* WORK TASK *
Among the entries below, one line contains "Visma Control (866, 395)" and another contains "zobrazit články autora (86, 217)". Transcribe those two lines and every line between them, exactly.

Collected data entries
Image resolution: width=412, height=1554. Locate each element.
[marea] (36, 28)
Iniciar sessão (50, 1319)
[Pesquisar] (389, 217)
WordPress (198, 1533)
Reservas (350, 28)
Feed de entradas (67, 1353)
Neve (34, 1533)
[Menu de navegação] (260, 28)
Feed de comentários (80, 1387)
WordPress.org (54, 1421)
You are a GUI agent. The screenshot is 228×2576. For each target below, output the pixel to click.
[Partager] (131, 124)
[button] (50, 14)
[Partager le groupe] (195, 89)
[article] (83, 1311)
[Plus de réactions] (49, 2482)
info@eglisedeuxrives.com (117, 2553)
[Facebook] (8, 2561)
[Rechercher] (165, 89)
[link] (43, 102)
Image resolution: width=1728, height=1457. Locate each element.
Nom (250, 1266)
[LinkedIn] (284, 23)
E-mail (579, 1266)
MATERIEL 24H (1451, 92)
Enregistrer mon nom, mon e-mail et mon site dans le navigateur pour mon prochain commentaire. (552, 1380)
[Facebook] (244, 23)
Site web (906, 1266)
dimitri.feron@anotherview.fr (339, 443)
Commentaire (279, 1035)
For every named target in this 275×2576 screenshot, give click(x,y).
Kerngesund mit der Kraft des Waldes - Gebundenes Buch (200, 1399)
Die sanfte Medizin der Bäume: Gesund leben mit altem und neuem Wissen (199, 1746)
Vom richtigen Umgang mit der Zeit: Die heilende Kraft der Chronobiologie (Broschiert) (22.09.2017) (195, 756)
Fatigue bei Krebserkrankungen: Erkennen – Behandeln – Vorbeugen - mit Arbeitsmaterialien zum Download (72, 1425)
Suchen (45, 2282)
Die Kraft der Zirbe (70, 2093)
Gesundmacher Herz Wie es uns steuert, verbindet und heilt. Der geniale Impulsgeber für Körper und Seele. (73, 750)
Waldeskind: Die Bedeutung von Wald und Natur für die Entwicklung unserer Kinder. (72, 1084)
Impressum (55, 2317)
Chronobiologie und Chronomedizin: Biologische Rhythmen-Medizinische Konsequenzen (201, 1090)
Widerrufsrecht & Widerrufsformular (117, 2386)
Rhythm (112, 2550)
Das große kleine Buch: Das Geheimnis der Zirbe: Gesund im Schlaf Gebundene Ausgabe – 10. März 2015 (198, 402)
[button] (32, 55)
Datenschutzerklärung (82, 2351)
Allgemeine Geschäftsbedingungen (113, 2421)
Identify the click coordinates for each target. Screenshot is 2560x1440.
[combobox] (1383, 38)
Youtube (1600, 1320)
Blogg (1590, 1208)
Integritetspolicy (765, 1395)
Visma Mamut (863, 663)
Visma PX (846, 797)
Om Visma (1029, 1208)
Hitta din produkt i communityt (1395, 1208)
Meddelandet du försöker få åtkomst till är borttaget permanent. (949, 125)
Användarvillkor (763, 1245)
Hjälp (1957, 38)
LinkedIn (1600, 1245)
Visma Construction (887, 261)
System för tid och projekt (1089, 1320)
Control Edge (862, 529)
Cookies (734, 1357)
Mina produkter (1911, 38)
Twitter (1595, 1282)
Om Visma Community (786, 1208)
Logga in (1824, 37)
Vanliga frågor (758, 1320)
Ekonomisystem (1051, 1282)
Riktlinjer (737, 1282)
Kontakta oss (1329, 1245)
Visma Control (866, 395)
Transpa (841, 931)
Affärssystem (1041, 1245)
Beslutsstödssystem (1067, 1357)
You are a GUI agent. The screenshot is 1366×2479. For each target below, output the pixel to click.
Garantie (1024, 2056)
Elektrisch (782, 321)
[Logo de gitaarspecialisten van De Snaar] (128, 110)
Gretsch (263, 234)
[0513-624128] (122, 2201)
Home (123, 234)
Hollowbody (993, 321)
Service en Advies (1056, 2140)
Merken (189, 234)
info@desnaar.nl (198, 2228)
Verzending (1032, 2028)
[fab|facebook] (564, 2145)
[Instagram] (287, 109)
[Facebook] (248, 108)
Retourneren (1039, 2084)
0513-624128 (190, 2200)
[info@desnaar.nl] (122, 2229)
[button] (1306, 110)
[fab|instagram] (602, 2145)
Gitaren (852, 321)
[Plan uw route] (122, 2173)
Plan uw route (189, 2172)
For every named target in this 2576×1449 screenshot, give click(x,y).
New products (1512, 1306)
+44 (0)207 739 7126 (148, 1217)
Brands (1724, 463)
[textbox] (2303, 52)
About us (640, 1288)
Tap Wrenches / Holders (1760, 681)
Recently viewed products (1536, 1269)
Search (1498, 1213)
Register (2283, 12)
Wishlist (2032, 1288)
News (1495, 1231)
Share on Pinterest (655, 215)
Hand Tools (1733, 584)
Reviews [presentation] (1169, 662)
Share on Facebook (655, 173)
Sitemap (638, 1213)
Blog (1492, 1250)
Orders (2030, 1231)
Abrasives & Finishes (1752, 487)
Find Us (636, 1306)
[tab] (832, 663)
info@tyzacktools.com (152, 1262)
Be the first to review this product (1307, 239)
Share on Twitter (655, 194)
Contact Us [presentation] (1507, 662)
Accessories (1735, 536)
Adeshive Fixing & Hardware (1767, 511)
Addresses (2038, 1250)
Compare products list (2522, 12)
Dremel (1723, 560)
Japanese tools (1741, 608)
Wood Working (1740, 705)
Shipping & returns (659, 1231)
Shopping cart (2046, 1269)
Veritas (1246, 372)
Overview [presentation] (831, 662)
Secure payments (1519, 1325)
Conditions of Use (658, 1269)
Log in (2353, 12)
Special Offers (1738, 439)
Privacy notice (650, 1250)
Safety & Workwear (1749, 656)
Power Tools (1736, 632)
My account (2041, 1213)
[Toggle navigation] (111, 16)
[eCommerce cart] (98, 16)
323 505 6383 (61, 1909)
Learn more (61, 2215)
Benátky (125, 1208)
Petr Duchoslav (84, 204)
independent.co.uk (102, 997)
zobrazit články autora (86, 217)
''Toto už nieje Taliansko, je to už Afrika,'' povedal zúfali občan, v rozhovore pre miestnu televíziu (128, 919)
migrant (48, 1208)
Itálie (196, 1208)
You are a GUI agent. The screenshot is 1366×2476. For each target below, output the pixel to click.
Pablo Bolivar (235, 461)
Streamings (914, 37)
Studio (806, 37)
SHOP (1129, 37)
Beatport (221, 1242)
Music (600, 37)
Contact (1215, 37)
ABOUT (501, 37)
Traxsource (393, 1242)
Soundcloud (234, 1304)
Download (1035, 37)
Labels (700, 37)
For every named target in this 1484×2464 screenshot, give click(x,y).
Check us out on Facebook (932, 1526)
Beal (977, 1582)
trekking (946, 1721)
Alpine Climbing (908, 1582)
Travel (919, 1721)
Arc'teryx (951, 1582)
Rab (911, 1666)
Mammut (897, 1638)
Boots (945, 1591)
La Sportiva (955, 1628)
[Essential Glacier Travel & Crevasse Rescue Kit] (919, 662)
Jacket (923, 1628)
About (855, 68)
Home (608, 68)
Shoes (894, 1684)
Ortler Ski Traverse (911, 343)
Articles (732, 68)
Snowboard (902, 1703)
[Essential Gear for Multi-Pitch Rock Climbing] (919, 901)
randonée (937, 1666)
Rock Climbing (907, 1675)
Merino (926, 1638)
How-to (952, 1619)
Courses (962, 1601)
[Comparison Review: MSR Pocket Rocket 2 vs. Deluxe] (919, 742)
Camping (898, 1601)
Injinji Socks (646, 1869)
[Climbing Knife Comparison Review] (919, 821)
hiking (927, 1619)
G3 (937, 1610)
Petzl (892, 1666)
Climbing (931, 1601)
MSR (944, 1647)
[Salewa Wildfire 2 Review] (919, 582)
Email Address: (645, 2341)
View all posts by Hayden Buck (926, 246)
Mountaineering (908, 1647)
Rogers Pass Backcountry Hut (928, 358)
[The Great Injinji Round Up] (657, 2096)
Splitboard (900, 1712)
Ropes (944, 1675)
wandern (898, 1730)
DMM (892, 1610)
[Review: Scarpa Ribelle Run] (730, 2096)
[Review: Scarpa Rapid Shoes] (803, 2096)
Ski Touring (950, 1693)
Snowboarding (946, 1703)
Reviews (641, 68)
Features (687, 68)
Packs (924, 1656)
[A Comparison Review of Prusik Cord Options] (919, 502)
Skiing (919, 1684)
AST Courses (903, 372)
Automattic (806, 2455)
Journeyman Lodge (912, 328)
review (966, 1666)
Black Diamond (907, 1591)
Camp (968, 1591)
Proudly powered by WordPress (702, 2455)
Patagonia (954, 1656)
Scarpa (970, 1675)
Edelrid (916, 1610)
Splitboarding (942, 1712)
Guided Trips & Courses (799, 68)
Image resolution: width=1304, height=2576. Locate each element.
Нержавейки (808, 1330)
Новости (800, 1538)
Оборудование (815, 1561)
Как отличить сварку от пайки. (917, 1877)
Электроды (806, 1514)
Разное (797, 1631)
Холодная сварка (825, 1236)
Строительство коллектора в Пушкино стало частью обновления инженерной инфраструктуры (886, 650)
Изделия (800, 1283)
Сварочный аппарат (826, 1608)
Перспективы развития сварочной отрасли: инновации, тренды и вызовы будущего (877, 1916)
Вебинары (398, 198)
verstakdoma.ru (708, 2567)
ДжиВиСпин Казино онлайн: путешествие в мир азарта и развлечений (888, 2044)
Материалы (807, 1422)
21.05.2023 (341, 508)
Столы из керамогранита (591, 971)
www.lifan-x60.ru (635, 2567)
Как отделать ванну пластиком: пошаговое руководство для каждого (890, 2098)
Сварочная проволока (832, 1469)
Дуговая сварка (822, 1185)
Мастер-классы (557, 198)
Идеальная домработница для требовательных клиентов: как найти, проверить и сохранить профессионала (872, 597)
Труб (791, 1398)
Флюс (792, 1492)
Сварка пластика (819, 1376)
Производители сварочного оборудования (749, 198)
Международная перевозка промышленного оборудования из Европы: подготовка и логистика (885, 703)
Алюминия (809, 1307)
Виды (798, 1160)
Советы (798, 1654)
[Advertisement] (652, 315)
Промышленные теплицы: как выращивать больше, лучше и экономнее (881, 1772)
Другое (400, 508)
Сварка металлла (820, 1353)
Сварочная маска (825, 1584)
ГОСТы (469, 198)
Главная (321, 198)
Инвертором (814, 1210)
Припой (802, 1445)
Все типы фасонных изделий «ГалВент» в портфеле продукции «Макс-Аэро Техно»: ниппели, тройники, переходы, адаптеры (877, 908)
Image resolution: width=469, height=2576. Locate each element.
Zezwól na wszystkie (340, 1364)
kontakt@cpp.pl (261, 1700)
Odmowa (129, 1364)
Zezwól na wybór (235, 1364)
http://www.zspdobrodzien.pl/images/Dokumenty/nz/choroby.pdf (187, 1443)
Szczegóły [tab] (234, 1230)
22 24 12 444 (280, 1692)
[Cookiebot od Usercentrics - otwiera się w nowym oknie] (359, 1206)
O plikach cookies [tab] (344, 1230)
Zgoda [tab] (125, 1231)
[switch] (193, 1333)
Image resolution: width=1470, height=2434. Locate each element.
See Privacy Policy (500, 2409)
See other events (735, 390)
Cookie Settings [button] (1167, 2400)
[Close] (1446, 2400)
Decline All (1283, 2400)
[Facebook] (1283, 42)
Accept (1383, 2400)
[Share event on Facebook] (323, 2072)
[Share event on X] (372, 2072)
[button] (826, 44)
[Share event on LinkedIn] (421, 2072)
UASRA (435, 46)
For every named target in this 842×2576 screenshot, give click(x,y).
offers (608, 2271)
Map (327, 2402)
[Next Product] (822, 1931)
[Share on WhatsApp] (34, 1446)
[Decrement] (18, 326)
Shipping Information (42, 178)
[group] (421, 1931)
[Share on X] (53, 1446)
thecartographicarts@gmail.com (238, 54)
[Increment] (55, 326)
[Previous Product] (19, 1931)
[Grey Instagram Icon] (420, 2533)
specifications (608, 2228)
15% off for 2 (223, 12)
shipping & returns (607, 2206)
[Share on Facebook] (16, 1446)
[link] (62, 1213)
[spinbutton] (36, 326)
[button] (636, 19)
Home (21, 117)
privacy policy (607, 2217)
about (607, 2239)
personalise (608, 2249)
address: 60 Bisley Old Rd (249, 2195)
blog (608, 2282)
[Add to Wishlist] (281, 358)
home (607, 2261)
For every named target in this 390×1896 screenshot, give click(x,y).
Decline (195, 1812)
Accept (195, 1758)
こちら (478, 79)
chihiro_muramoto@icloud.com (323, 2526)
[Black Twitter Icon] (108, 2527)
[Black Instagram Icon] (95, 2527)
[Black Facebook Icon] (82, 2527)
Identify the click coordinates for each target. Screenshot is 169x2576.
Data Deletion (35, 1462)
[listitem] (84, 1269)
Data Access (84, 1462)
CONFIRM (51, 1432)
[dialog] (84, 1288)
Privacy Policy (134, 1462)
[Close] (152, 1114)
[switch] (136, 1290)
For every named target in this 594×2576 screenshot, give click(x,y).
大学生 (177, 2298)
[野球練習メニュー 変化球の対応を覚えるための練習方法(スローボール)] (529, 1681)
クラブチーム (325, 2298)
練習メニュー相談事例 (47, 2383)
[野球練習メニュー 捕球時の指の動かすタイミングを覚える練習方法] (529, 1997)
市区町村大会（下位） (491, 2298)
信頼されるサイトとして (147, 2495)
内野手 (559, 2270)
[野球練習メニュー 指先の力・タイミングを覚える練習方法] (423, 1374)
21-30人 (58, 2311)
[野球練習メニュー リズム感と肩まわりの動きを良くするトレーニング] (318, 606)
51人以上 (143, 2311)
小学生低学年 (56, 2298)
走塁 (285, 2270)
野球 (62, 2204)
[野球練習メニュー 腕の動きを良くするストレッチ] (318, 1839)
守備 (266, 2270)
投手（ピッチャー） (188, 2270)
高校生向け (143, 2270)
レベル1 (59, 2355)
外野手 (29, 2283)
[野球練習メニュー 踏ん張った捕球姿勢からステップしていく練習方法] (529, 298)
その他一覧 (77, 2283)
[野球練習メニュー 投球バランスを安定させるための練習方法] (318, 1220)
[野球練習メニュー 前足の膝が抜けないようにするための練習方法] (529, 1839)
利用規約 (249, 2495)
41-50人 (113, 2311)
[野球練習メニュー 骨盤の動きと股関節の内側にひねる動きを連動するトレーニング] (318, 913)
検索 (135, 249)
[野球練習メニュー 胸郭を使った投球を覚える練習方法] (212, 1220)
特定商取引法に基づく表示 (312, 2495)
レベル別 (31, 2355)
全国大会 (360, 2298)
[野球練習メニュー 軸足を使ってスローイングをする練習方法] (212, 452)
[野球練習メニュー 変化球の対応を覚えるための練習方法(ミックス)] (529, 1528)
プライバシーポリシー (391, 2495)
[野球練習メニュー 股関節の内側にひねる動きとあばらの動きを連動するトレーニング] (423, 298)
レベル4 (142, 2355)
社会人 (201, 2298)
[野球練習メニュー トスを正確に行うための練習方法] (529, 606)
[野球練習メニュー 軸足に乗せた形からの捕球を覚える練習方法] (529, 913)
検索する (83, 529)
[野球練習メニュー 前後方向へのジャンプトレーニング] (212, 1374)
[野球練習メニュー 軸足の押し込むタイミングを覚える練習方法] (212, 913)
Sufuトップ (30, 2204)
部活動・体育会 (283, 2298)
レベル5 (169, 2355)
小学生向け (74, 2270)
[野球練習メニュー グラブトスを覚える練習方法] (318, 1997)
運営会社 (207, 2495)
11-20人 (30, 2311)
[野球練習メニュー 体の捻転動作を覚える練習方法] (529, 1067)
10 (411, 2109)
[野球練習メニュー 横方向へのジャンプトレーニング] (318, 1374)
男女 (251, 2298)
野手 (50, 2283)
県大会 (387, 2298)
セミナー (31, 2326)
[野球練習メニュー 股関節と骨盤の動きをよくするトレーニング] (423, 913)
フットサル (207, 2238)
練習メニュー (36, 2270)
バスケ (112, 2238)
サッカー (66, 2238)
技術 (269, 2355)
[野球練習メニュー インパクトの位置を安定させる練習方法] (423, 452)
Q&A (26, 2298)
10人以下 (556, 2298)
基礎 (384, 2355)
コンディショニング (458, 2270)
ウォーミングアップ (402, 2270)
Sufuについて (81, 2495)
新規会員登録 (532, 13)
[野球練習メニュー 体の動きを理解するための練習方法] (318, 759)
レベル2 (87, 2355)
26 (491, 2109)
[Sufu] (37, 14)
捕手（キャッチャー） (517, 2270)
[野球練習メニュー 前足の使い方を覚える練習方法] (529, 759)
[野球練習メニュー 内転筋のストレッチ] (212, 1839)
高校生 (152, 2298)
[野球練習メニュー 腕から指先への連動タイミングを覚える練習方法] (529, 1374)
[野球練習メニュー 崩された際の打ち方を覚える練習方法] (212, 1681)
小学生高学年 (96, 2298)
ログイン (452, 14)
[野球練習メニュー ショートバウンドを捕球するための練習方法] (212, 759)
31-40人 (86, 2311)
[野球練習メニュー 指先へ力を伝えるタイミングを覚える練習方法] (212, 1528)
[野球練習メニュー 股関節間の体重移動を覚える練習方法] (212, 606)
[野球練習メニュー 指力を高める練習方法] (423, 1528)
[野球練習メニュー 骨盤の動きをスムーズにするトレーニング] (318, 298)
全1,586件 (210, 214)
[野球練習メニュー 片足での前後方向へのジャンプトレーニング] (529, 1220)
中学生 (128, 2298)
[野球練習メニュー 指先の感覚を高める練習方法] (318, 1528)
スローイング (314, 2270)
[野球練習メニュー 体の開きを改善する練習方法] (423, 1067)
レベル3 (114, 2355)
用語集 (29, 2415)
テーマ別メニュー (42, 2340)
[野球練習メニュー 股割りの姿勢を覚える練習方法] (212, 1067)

* TASK SOLUTION *
Visma Control (866, 395)
Transpa (841, 931)
Affärssystem (1041, 1245)
Beslutsstödssystem (1067, 1357)
You are a GUI agent. The screenshot is 1366×2479. For each target below, output the pixel to click.
Garantie (1024, 2056)
Elektrisch (782, 321)
[Logo de gitaarspecialisten van De Snaar] (128, 110)
Gretsch (263, 234)
[0513-624128] (122, 2201)
Home (123, 234)
Hollowbody (993, 321)
Service en Advies (1056, 2140)
Merken (189, 234)
info@desnaar.nl (198, 2228)
Verzending (1032, 2028)
[fab|facebook] (564, 2145)
[Instagram] (287, 109)
[Facebook] (248, 108)
Retourneren (1039, 2084)
0513-624128 (190, 2200)
[info@desnaar.nl] (122, 2229)
[button] (1306, 110)
[fab|instagram] (602, 2145)
Gitaren (852, 321)
[Plan uw route] (122, 2173)
Plan uw route (189, 2172)
For every named target in this 2576×1449 screenshot, give click(x,y).
New products (1512, 1306)
+44 (0)207 739 7126 (148, 1217)
Brands (1724, 463)
[textbox] (2303, 52)
About us (640, 1288)
Tap Wrenches / Holders (1760, 681)
Recently viewed products (1536, 1269)
Search (1498, 1213)
Register (2283, 12)
Wishlist (2032, 1288)
News (1495, 1231)
Share on Pinterest (655, 215)
Hand Tools (1733, 584)
Reviews [presentation] (1169, 662)
Share on Facebook (655, 173)
Sitemap (638, 1213)
Blog (1492, 1250)
Orders (2030, 1231)
Abrasives & Finishes (1752, 487)
Find Us (636, 1306)
[tab] (832, 663)
info@tyzacktools.com (152, 1262)
Be the first to review this product (1307, 239)
Share on Twitter (655, 194)
Contact Us [presentation] (1507, 662)
Accessories (1735, 536)
Adeshive Fixing & Hardware (1767, 511)
Addresses (2038, 1250)
Compare products list (2522, 12)
Dremel (1723, 560)
Japanese tools (1741, 608)
Wood Working (1740, 705)
Shipping & returns (659, 1231)
Shopping cart (2046, 1269)
Veritas (1246, 372)
Overview [presentation] (831, 662)
Secure payments (1519, 1325)
Conditions of Use (658, 1269)
Log in (2353, 12)
Special Offers (1738, 439)
Privacy notice (650, 1250)
Safety & Workwear (1749, 656)
Power Tools (1736, 632)
My account (2041, 1213)
[Toggle navigation] (111, 16)
[eCommerce cart] (98, 16)
323 505 6383 (61, 1909)
Learn more (61, 2215)
Benátky (125, 1208)
Petr Duchoslav (84, 204)
independent.co.uk (102, 997)
zobrazit články autora (86, 217)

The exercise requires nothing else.